De passage à Chartres, je me suis rendue à la cathédrale pour revoir le bleu des vitraux et les sculptures du tour de chœur et admirer la restauration du transept sud en attendant celle du transept nord en cours de travaux.
Quelle ne fut pas ma consternation en voyant l’aménagement du parvis et des abords de la cathédrale, en cours d’achèvement.

Dans un premier temps, on serait tenté de dire que cet aménagement du parvis occidental et des espaces publics nord et sud, venant remplacer la chaussée en bitume, constitue une amélioration de l’espace public autour de l’édifice.
En regardant l’édifice sous différents angles, le malaise devient grandissant et son analyse nous amène à en exprimer les trois causes : l’uniformité de l’aménagement, la planéité du sol, le module et la couleur des dalles.
L’uniformité du matériau et du calepinage crée une sorte de « mare minérale », un cordon autour de la cathédrale qui, par un effet centrifuge, l’isole et l’éloigne des constructions domestiques qui l’entourent.

Le module très grand des dalles, plus grandes que les dalles granit des trottoirs parisiens, vient accentuer cet effet de cordon et l’absence d’accroche.
On trouve en Italie des places urbaines avec des grandes dalles, mais, ce sont des espaces fermés comme des salons en plein air, recouverts de dalles épaisses dont l’usure permet de lire les cheminements les plus fréquents et donne une vibration.
Traiter le parvis de la cathédrale et les espaces latéraux comme une place italienne est un non-sens historique et urbanistique.
On me dira qu’il fallait bien faciliter le déplacement des personnes âgées et des PMR, mais, les enfants pourront-ils s’y installer pour jouer aux billes ? Hélas, non, les billes tomberont dans le fil d’eau souterrain.
Ainsi le ruissellement de l’eau de pluie ne participe même plus à la poésie des lieux par un fil d’eau apparent et par des flaques. On a transformé le parvis de la cathédrale en salle humide d’équipement collectif, facile à nettoyer à la serpillère, façon douche italienne en plein air.

Enfin, la couleur de la pierre de dallage, plus chaude que les pierres de la cathédrale, qui sont de ton grège (gris beige), contraste avec le monument et éblouit le visiteur lorsque le soleil brille. La cathédrale est comme posée sur un plateau d’argent, sur une mer d’huile, isolée de son contexte bâti.
Pour échapper à la chaleur, une série de grands parasols gris, sur mats métalliques fixes, alignés sévèrement, occupent la partie sud-ouest de la place, remplaçant des arbres coupés nuitamment pour cause de problèmes phytosanitaires. Il fallait bien répondre aux besoins des touristes et des cafetiers par ce traitement aseptisé, par cette « miamisation » de l’espace public.

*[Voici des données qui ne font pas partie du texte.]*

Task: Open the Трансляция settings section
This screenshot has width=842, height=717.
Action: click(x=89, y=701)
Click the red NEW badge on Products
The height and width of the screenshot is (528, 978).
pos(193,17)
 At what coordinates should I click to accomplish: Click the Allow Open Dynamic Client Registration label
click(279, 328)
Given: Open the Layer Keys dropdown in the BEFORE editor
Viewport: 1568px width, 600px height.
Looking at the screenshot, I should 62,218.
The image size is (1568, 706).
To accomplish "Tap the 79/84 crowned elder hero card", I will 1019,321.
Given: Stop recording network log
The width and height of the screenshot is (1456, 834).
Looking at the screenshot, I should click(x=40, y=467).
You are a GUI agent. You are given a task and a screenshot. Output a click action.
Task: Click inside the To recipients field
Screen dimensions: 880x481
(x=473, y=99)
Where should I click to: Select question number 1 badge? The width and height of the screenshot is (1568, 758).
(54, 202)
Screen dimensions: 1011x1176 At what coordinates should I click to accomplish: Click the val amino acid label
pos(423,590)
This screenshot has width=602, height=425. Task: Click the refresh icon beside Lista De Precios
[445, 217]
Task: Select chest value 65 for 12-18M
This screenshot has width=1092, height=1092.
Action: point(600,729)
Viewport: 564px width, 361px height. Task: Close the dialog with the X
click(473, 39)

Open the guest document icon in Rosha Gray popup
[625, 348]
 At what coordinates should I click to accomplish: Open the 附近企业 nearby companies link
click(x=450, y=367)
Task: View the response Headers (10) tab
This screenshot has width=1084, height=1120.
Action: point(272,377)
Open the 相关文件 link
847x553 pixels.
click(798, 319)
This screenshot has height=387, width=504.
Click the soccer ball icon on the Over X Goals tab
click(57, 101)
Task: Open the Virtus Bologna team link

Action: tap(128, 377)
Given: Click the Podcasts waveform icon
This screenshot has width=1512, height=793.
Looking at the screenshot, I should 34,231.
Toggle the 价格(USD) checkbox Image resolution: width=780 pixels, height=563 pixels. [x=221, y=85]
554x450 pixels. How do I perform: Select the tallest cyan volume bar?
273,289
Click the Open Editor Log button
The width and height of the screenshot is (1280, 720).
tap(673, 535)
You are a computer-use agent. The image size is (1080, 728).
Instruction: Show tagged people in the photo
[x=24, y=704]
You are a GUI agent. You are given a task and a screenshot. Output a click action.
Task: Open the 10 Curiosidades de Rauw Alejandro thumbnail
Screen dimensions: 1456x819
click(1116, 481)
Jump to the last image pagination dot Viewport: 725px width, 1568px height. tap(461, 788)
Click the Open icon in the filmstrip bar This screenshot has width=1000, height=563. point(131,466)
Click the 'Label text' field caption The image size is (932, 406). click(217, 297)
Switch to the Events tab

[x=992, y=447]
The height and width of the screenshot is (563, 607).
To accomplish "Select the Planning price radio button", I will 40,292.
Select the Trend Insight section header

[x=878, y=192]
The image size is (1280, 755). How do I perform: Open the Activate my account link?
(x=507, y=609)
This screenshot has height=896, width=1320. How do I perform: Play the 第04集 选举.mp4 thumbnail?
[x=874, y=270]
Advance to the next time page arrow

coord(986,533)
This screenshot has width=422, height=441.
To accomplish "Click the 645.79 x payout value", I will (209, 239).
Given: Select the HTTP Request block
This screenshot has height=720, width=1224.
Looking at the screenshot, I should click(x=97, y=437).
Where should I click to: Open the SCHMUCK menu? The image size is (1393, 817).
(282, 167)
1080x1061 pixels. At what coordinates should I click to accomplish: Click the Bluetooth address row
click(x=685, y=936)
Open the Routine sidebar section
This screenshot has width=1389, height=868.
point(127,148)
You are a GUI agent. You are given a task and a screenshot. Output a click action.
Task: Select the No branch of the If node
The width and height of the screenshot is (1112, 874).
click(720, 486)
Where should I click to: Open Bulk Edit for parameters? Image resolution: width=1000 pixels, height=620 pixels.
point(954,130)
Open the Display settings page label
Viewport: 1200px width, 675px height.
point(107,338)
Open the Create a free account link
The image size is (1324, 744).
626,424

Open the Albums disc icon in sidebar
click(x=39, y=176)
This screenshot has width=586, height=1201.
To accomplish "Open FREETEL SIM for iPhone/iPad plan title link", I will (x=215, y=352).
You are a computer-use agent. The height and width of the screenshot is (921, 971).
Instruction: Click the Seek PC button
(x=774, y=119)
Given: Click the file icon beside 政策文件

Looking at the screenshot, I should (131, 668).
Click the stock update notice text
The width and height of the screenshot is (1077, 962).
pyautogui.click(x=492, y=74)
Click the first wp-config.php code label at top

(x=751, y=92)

Mais le pire est à venir, avec le projet d’aménagement dans le prolongement du parvis, entre les rues de Bethleem, Percheronne et de l’Etroit degré. Malgré de nombreux échanges avec les services patrimoniaux, plusieurs passages en commission nationale des secteurs sauvegardés, le projet final tente, avec quelques arbres, de recoudre un tissu urbain écorché par différentes phases de démolitions. Le projet, porté par des élus, plus enclins à l’efficacité qu’à la beauté, aura dès le début manqué d’un concepteur de talent, architecte urbaniste renommé, proposant une couture urbaine pour refermer les ilots éventrés en densifiant légèrement l’espace public trop dilaté.
Comment les enjeux de cet espace majeur ont-ils pu échapper à la vigilance des services du ministère de la culture ? Il y a fort à parier que l’UNESCO remette un carton jaune à la ville pour cet aménagement qui altère la V.U.E. (valeur universelle exceptionnelle) du bien inscrit au patrimoine mondial.
L’expérience mystique en sera-t-elle moins profonde ? Pour reprendre les vers de Charles Péguy dans sa prière de résidence :
« Ce qui partout ailleurs est une accession
N’est ici qu’un total et sourd abrasement.
Ce qui partout ailleurs est un entassement
N’est ici que bassesse et que dépression. »
Aujourd’hui, il ne reste plus qu’à pleurer devant Notre Dame de Chartres pour cette vallée de larmes minérale qui encercle et isole l’édifice.